4:00PM - 40g protein shake w/flax, milk
6:00PM - Steak, baked or mashed potatos or yams, veggies, 20oz milk.
8:00PM - 40g protein shake in milk.
10:30PM - 1cup cottage cheese w/splenda, 1 1/2oz almonds.

I usually wake up around 1-2AM to goto the bathroom too, so I more cottage cheese, or a bigger shake to hold me over till morning. Hope the example helped a little, I often eat more or less on diff days, but this was just a random one from this week.


Where do I find Bill Starr's 5x5 program? Is it on the forums?
 
monty2589 said:
Where do I find Bill Starr's 5x5 program? Is it on the forums?
The truth is, as long as you keep the principal, increasing the big lifts, youll gain as much as your body possibly can. I did bill starrs 5x5, i didnt really like it, I burned my body out.
 
GymGuru said:
The truth is, as long as you keep the principal, increasing the big lifts, youll gain as much as your body possibly can. I did bill starrs 5x5, i didnt really like it, I burned my body out.

Hard to burn out only lifting 3x a week...weird.
 
ZGzaZ said:
Good deal bro, can't wait to hear about your gains.

I've actually got another question, what weight should I go up to before I start cutting? Does it depend on how big I want to be? I've got some pics if that would help. Just tell me and I'll post them.
 
monty2589 said:
I've actually got another question, what weight should I go up to before I start cutting? Does it depend on how big I want to be? I've got some pics if that would help. Just tell me and I'll post them.

It's all a matter of your preference, if you gain some good weight just make sure you are moving in the direction of how you want to look, keep in mind when you cut you're going to lose a little muscle too...so maybe go above a few pounds to allow for that.
 
ZGzaZ said:
It's all a matter of your preference, if you gain some good weight just make sure you are moving in the direction of how you want to look, keep in mind when you cut you're going to lose a little muscle too...so maybe go above a few pounds to allow for that.


Well I would like to weigh around 180 cut. I want to weigh that much and be ripped pretty good so should I go up to 200 or 190 before I start cutting?
 
all natural peanut butter. half a jar a day.

if you're gonna bulk, THEN CUT later anyway.....why not pig out on whatever the hell you want. screw eating clean. whats up with the "lean bulk"? bulk or don't. fat aint gonna kill ya. you'll get stronger too.

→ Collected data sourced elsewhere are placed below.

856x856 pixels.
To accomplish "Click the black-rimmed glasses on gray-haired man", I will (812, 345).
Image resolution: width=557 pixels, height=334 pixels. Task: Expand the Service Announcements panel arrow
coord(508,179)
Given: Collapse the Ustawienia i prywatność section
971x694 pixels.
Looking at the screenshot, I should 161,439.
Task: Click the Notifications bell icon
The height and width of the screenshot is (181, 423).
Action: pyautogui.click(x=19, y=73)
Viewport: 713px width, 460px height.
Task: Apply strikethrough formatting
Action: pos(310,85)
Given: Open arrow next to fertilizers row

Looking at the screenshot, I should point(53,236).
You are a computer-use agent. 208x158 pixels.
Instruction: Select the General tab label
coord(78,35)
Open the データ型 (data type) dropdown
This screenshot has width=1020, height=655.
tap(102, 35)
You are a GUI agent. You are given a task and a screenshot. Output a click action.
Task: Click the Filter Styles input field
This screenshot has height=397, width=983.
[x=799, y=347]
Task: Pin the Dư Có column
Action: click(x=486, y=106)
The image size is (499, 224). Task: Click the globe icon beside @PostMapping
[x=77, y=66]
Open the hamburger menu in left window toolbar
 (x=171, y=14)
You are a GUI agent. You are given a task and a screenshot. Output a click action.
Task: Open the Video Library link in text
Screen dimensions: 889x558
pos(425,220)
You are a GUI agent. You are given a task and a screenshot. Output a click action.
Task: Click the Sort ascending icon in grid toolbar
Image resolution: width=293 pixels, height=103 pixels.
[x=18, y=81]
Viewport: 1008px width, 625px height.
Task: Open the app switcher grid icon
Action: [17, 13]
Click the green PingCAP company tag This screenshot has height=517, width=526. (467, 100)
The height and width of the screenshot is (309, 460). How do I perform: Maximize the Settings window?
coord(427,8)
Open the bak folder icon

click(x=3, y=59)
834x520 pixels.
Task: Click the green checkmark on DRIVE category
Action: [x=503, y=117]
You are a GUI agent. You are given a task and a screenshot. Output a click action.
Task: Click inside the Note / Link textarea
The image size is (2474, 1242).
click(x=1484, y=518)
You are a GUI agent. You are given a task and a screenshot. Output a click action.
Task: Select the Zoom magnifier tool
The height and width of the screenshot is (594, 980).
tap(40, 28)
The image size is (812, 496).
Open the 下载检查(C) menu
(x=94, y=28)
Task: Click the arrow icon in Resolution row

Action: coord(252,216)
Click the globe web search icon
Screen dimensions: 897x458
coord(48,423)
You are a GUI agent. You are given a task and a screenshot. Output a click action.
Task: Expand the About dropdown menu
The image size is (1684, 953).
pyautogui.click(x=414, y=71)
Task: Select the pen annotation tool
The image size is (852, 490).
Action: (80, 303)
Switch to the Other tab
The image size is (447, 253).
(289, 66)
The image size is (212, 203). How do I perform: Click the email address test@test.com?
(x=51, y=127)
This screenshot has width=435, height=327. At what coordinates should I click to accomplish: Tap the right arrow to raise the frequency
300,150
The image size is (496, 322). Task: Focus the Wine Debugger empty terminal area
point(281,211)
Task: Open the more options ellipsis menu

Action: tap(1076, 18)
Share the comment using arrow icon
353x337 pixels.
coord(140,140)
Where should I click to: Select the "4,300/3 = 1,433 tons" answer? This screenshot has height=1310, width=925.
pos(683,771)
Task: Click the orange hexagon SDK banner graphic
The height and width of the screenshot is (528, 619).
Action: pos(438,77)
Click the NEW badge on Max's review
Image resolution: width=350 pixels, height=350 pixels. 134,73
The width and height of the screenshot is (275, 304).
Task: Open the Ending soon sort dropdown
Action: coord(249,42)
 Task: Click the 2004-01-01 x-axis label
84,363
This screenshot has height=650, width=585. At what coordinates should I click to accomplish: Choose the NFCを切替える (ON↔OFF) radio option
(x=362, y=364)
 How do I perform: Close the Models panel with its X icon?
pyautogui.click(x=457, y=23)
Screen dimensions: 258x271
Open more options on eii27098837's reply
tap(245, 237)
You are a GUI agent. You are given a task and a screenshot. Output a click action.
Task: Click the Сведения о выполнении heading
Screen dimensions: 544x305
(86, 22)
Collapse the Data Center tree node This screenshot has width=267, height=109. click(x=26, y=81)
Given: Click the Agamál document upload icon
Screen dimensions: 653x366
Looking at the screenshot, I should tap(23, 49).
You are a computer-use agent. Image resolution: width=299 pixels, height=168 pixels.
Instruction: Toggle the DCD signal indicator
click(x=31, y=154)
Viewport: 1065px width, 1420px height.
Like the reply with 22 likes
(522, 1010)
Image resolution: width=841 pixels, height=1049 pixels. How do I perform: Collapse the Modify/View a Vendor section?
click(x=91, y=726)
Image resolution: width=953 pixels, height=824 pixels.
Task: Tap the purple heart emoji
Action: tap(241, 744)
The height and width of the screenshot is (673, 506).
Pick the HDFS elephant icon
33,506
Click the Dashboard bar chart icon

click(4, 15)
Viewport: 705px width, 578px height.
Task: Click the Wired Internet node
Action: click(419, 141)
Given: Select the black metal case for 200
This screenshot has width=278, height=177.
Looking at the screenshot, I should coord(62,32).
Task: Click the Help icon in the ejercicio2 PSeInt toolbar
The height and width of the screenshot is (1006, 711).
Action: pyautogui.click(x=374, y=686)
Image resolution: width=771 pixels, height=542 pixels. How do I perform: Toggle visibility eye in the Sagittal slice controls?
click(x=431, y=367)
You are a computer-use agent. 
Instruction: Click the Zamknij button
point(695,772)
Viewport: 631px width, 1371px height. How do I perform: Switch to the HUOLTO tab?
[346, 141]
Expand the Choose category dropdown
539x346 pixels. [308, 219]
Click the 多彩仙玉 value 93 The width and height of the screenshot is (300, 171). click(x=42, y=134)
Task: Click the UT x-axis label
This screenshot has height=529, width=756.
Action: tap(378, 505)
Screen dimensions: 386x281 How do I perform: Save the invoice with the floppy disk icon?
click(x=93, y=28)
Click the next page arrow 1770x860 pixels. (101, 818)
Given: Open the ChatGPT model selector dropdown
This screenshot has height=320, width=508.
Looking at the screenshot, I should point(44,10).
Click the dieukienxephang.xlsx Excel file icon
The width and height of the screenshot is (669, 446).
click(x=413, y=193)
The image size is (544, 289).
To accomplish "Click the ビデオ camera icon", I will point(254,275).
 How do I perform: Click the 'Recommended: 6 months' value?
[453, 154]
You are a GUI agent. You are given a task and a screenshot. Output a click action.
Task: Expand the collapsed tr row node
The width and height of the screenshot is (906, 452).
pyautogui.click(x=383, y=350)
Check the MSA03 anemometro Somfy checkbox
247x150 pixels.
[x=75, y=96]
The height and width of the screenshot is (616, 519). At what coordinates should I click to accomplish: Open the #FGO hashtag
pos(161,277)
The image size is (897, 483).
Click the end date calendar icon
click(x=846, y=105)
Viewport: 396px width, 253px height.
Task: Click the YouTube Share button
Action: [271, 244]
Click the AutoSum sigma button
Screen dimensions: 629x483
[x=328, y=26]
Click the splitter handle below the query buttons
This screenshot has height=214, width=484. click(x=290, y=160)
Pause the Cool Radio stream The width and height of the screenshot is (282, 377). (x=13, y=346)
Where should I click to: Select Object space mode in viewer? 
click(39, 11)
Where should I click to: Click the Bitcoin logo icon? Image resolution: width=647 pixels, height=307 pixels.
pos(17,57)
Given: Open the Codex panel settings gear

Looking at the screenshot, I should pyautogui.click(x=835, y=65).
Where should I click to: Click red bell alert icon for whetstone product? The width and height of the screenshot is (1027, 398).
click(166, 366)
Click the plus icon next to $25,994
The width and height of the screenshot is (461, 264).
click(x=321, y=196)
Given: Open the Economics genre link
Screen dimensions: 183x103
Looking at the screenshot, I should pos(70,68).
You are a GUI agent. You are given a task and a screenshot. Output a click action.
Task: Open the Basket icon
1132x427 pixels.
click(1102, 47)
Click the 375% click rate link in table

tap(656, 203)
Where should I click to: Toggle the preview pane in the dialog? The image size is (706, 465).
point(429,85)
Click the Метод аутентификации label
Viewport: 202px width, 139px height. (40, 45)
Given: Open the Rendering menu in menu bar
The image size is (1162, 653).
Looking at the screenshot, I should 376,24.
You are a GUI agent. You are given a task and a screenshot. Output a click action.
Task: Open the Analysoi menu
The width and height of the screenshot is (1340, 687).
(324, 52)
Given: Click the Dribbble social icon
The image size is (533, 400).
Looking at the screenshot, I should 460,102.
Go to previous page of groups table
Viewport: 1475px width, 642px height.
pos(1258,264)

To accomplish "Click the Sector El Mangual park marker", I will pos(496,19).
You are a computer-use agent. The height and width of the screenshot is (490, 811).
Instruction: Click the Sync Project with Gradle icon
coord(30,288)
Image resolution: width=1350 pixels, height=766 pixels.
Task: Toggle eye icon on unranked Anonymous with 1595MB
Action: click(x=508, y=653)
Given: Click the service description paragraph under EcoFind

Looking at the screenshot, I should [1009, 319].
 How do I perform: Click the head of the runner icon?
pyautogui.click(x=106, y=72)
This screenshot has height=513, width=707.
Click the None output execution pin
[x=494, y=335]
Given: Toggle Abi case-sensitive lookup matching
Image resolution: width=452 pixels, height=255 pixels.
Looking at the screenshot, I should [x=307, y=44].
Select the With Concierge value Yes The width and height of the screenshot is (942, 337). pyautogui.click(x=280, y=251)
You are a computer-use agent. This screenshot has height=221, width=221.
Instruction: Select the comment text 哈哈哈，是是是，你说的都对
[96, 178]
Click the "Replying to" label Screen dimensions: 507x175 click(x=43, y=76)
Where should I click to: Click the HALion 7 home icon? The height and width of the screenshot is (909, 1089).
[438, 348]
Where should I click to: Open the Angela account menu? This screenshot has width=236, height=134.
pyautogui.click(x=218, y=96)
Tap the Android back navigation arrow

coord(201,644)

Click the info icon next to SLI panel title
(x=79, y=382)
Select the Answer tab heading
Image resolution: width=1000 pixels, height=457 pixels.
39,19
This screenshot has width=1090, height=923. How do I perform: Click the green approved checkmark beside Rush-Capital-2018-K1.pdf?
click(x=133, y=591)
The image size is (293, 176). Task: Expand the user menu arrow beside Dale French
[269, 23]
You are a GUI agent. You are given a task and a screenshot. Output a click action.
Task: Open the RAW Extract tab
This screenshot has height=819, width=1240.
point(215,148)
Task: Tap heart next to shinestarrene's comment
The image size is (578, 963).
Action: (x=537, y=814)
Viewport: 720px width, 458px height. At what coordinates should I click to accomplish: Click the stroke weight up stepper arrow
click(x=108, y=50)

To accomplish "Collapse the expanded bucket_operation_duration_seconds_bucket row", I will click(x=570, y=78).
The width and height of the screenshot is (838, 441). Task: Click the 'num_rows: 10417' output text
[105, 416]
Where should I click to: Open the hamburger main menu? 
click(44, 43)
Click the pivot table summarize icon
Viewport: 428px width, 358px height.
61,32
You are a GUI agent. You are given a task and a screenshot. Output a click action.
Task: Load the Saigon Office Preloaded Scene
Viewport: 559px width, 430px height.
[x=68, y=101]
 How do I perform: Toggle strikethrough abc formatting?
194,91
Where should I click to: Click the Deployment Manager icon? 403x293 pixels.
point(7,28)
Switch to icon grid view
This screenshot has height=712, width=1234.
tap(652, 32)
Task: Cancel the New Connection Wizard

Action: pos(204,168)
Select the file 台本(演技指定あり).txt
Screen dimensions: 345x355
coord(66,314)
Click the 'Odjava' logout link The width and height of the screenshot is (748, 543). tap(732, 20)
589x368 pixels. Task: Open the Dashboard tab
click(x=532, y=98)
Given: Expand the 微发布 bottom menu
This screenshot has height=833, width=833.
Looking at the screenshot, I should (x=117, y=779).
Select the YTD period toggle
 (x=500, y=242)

still, these guys give good advice, so i don't mean to diss them......i've done both clean and dirty bulk and i got better results (weight gain and strength) by not limiting my foods......but not necessarily micky d's everyday.....lol
 
pitbullrocco said:
all natural peanut butter. half a jar a day.

if you're gonna bulk, THEN CUT later anyway.....why not pig out on whatever the hell you want. screw eating clean. whats up with the "lean bulk"? bulk or don't. fat aint gonna kill ya. you'll get stronger too.

still, these guys give good advice, so i don't mean to diss them......i've done both clean and dirty bulk and i got better results (weight gain and strength) by not limiting my foods......but not necessarily micky d's everyday.....lol

Yeah I definitly planned on bulking before cutting.